-- start Extract provided --

We also acknowledge his contribution to peace in Africa. As mediator in the Burundi conflict he laid the foundation for the peace and democracy prevailing in Burundi now. He led efforts to bring about peace in the Democratic Republic of Congo.
The United Nations declared July 18, his birth date, as Mandela International Day in recognition of the remarkable contribution of this world statesman.
On this day, people are encouraged to volunteer 67 minutes of their time to community service in honour of Madiba’s dedication of 67 years of his life working for human rights, peace, freedom and reconciliation.
The international community through this gesture, ensures that even in retirement or ill health, Madiba continues to exert an influence on the world.
It ensures that the good work he has done for humanity lives on which is his wish, as expressed by himself referring to his looming retirement from active politics a few years ago.
He said; “It is no easy thing to rest while millions still bear the burden of poverty and insecurity.

-- end Extract provided --

- **Exercise goal**
Transcribe the passage about Mandela word for word, starting at "On this day, people" and ending at "freedom and reconciliation.".

-- start Stored data --

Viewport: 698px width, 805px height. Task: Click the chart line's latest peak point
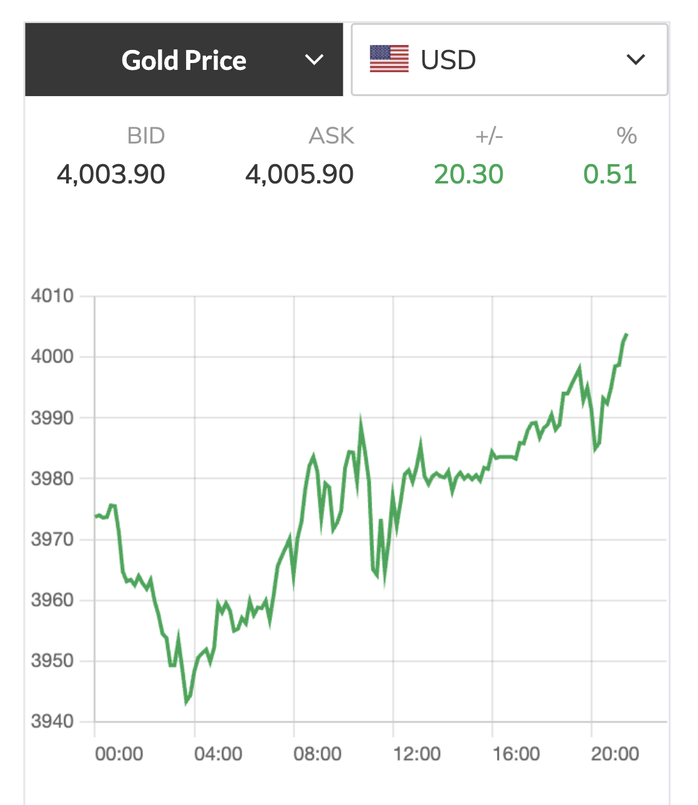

-- end Stored data --

- **Full answer**
On this day, people are encouraged to volunteer 67 minutes of their time to community service in honour of Madiba’s dedication of 67 years of his life working for human rights, peace, freedom and reconciliation.